Our understanding of the senses has now expanded to include proprioception, which is the awareness of position and movement of body parts in relation to one’s environment. This explains US gymnast Simone Biles’s struggle with “the twisties” at the Tokyo Olympics and also accounts for how we can “feel” or sense our body parts, even when there is no particular stimuli or externally caused sensation. Can you direct your attention to your elbows, or the tips of your ears, or the back of your neck and be aware of their – and your – existence? The proprioceptive system also is thought to regulate both our sensory input and emotional responses – long known as a “sixth sense”. Our inner ear-based vestibular system, a kind of internal GPS, governs a seventh sense that allows us to coordinate the movement of our heads with our eyes, keeps us upright and oriented, and enables us to use both sides of our bodies at the same time.
But what does any of this have to do with my research topic: Afghanistan as a perennially failed state?
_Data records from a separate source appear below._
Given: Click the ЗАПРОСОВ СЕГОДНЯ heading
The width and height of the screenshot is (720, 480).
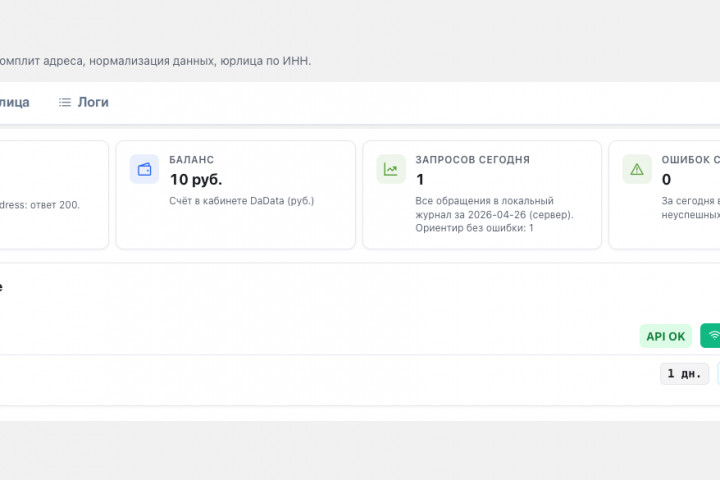Looking at the screenshot, I should 472,160.
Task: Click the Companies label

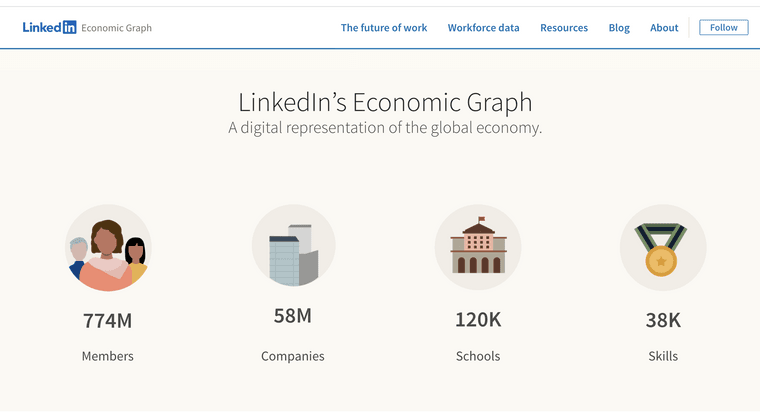Action: [x=293, y=356]
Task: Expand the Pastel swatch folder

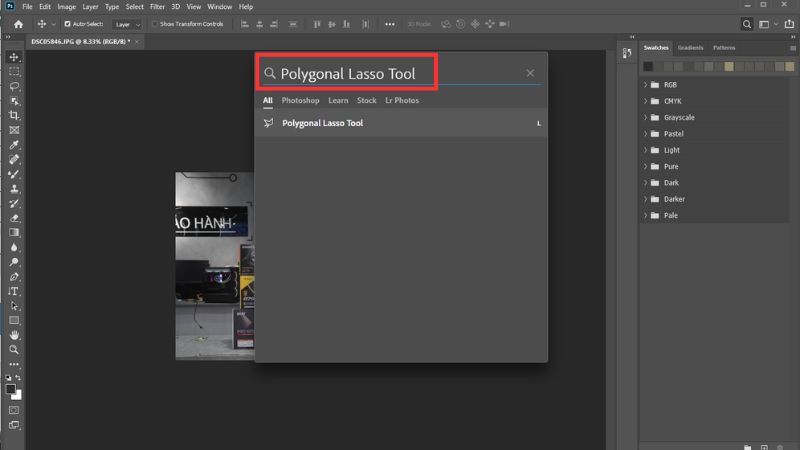Action: click(646, 134)
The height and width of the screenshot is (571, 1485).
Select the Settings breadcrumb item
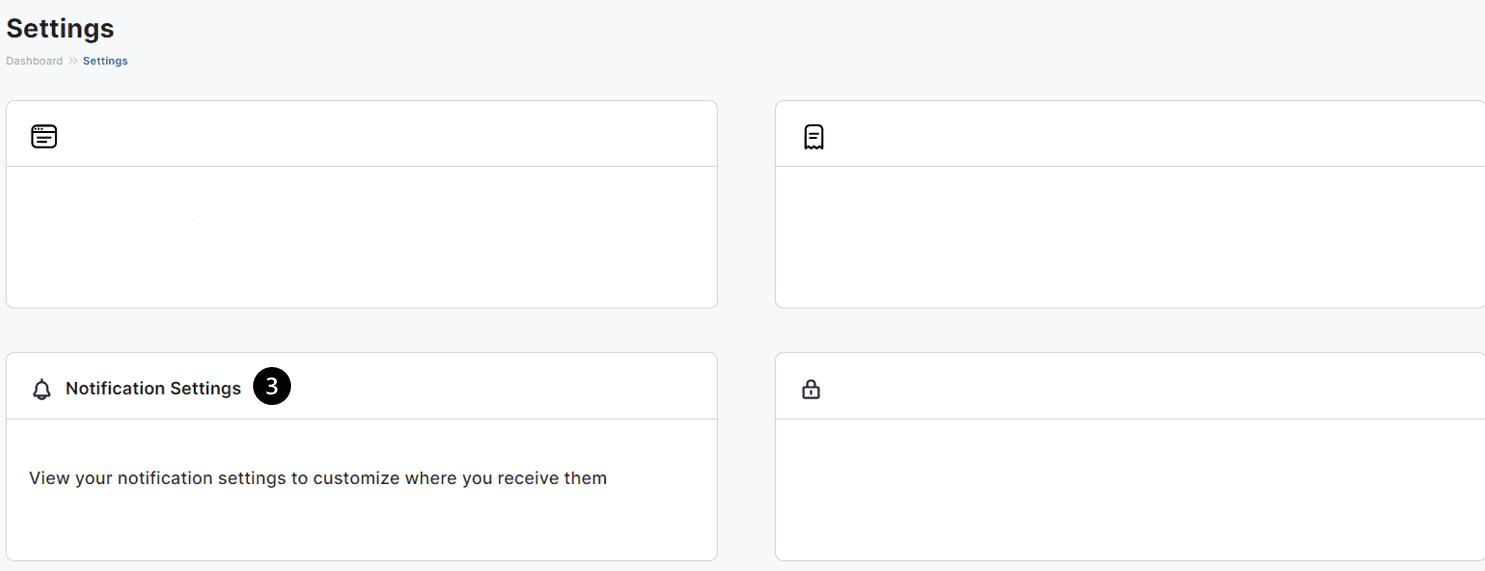click(105, 61)
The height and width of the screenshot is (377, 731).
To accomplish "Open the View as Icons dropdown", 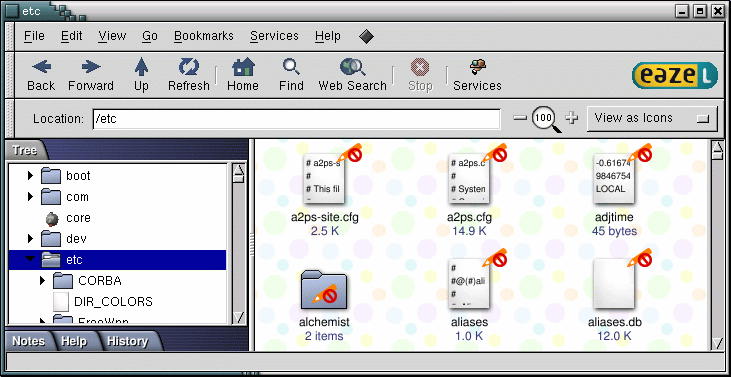I will click(651, 118).
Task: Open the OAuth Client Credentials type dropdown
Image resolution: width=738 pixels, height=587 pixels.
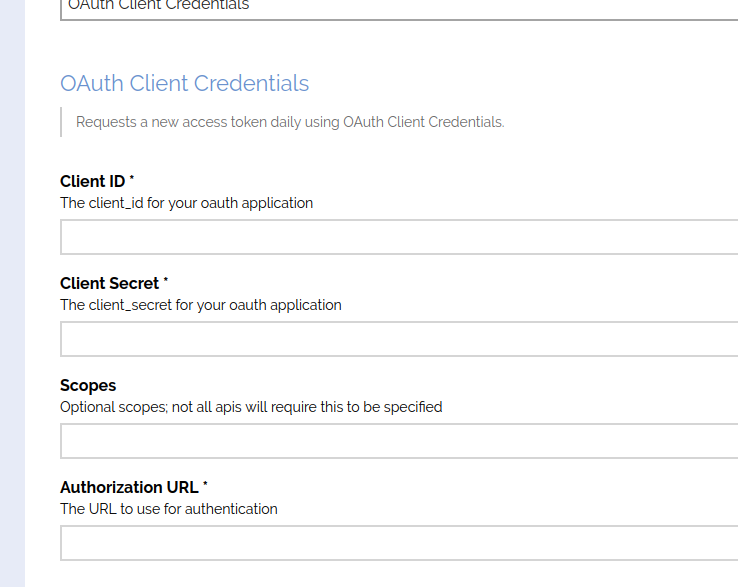Action: click(399, 10)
More than perhaps anywhere else I’ve lived and worked, the country touches all of my senses. In my mind’s eye I can see the cerulean blue of Bamiyan’s Band-e-Amir lake, the fragments of turquoise tiles at the base of the 15th century Musalla Minarets, or the verdant green of innumerable mountain valleys in spring. The muezzin’s call to prayer still echoes in my head, as does the sound of not-too-distant car bomb explosions or the random reports of automatic weapons. My mouth salivates remembering the sweetness of a Kunduz melon, while my nostrils are infused with the delicious smell of naan-e-Afghani bread fresh from a tandoor oven or, equally, are suffused by the heavy smell and pall of coal-burning fires on a Kabul winter’s day. Standing atop the ancient Qala Ikhtyaruddin (Citadel of Alexander) I can feel the incessant, and maddening, One Hundred and Twenty Days wind. The sensation of running my hand over a patterned, tightly-knotted Afghan carpet transports me back to the carpet shops of Shahr-e Naw.
Afghanistan and its seemingly always-parlous state preoccupies my mind, but the country also has captured all of my senses.